Louise Fletcher, the imposing, steely-eyed actress who won an Academy Award for her role as the tyrannical Nurse Ratched in One Flew Over the Cuckoo’s Nest, died on Friday at her home in Montdurausse, France.
She was 88. The death was confirmed by her agent, David Shaul.
Fletcher was 40 and largely unknown to the public when she was cast as the head administrative nurse at an Oregon mental institution in the 1975 film version of Cuckoo’s Nest.
The film, directed by Milos Forman and based on a Ken Kesey novel, won the best actress trophy for Fletcher.
Fletcher’s acceptance speech stood out that night, not only because she teasingly thanked voters for hating her but also because she used American Sign Language in thanking her parents for “teaching me to have a dream”.

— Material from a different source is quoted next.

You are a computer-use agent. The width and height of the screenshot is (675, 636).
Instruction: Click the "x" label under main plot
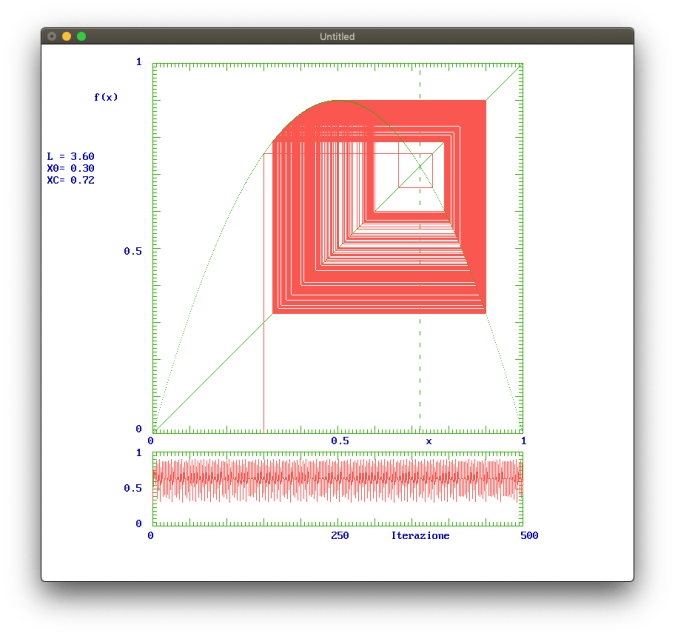(x=428, y=441)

The American Film Institute later named Nurse Ratched as one of the most memorable villains in film history and the second most notable female villain, surpassed only by the Wicked Witch of the West in The Wizard of Oz.
But at the time of the Cuckoo’s Nest release, Fletcher was frustrated by the buttoned-up nature of her character.
“I envied the other actors tremendously,” she said in a 1975 interview with The New York Times, referring to her fellow cast members, many of whom were playing mental patients.
Jazz great dies
Pharoah Sanders, a saxophonist who was celebrated for music that was at once visceral and spiritual, purposeful and ecstatic, died on Saturday in Los Angeles. He was 81.
The sound Sanders drew from his tenor saxophone was a force of nature: burly, throbbing and encompassing, steeped in deep blues and drawing on a technique to create shrieking harmonics.